Experiments

REACHING Experiments

Experimental Data

In this experiment, we generate a set of 15 demonstrations automatically by moving the robot's end effector from one end to the other. For the purposes of the experiment, we make sure that the arm moves mostly in the X-direction, with little or no movement in the Y-axis. We compare with the below baselines:

Baselines

We compare our learned costs to two different baselines

  • DEFAULT COST: A euclidean distance between the keypoint trajectory and goal keypoints.

  • WEIGHTED ABBEEL COST: The IRL Apprenticeship algorithm by [1]

Results

IRL training and test evaluation: (a) and (c) show the IRL Loss during training of the parametrized costs from 1 and 10 demos. Figures (b, d) show the relative distance to the goal keypoint achieved at test time when optimizing the action trajectory with the learned costs and baselines. Results are averaged across 3 seeds. Note that our learned costs perform much better than the baselines. While the Weighted Abbeel Cost is parametrized similarly to our weighted cost and learns a similar distribution of cost function parameters (below), the weights are too small and a manual tuning of the learning rate used in cost function optimization would be required to get as good a performance as our learned costs.

Learned Cost Parameters

We plot here the average of the learned cost parameters. Note that the parameters corresponding to the Y-dimension of the keypoints receive less weight. Additionally, weights corresponding to keypoint 4 - a stationary keypoint in the background of the image are also learned to be low - de-emphasizing its contribution to the predicted trajectory as it should.

Placing Experiments

Experimental Data

For this experiment, we acquire video demonstrations of a human placing a water bottle on the shelf. Using the keypoint detector, we are able to obtain the keypoint trajectory corresponding to the demonstration video. We then use this video demonstration to learn different cost functions that can be optimized by the robot to accomplish the demonstrated task.
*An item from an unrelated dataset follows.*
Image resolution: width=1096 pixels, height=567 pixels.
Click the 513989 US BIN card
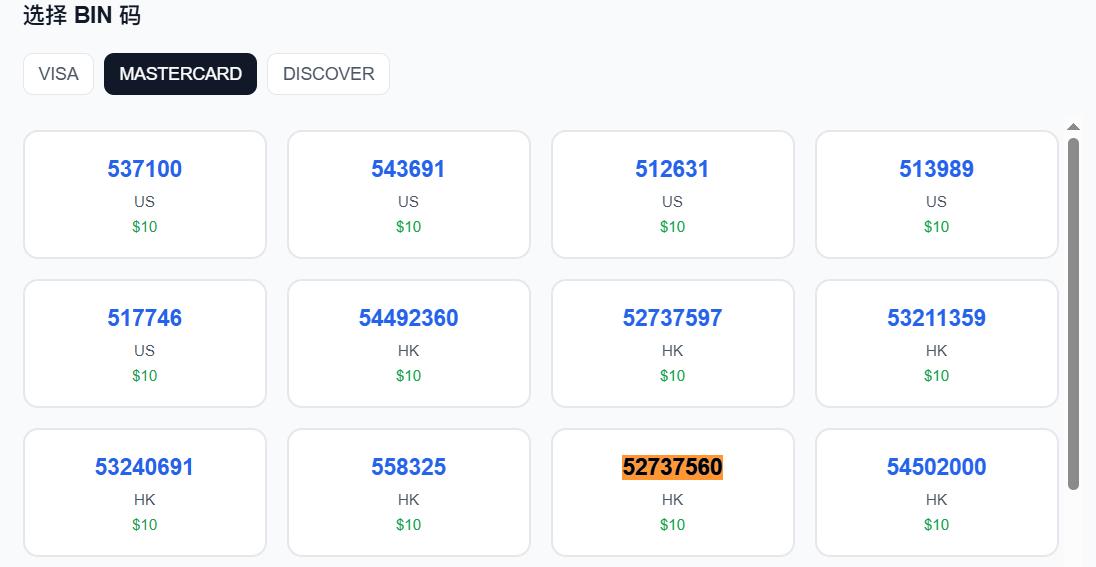point(936,194)
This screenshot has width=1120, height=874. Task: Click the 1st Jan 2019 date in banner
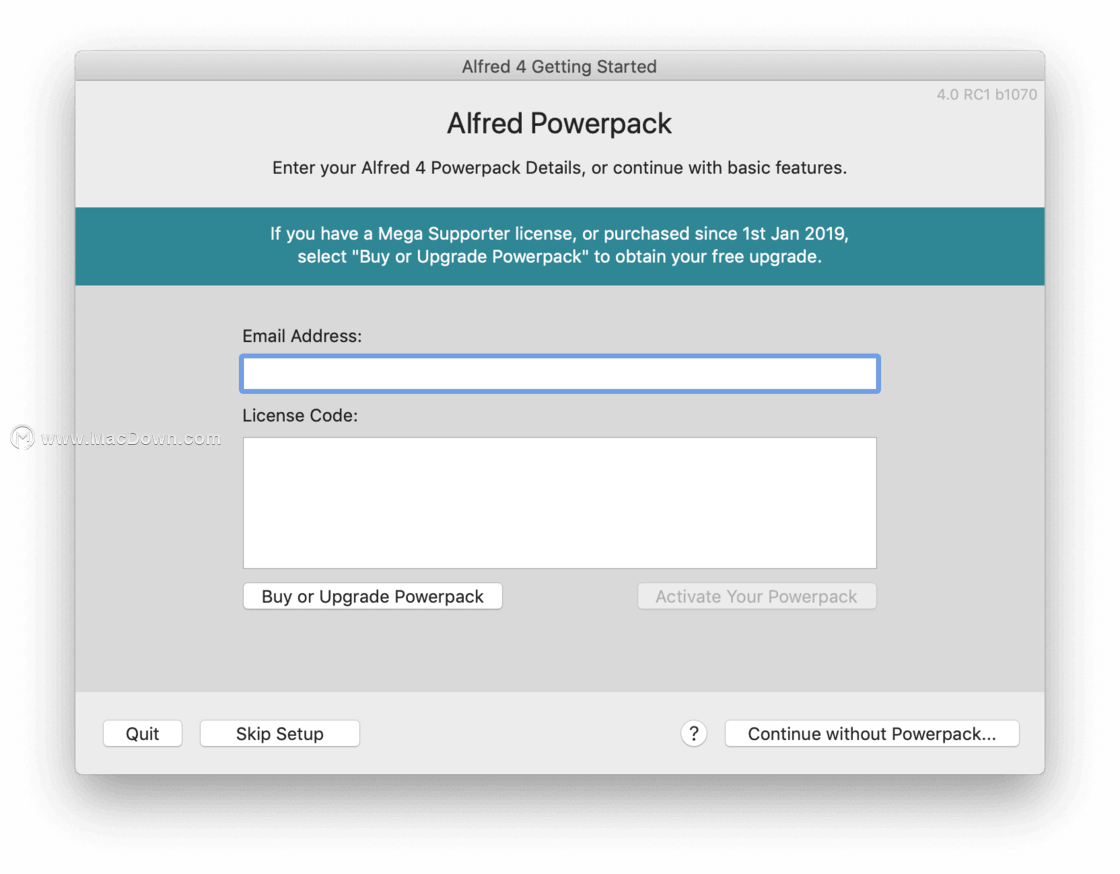[795, 233]
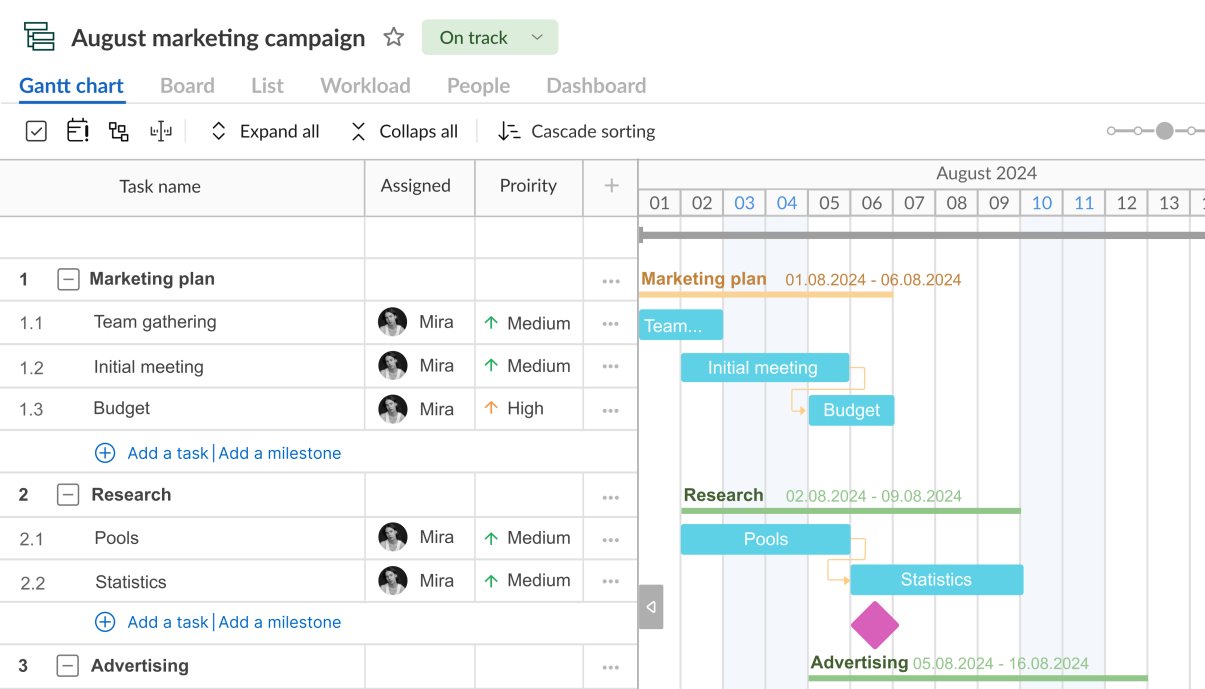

We place the robot in two different starting configurations that are very different from the starting pose of the human demo to show our method's effectiveness.

Start Pos 1

Start Pos 2

Results for Start Position 1

We show the robot trajectory that results from executing actions optimized with different costs. A table highlighting the relative distance to the goal keypoint (shown as hollowed circles over the shelf in the video) is also shown. Note that the costs with time-dependent parametrizations have the best performance, while the default cost, not having learned from the demos ends up colliding with the shelf in order to take the shortest path.

Weighted

Time Dependent

RBF Weighted

Default

Results for Start Position 2

In our experiments with a different starting configuration for the robot, we note that all of the learned costs perform considerable better than the default cost.

Weighted

Time Dependent

RBF Weighted

Default

Learned Cost Parameters

We note that the parameters of the time-dependent cost functions (in 2nd and 3rd plots) learn to emphasize the distance from the goal in the X direction during the first half of the motion and Y-direction in the latter half.

REFERENCES

[1] P. Abbeel and A. Y. Ng. Apprenticeship learning via inverse reinforcement learning. In Proceedings of the twenty-first international conference on Machine learning, page 1, 2004.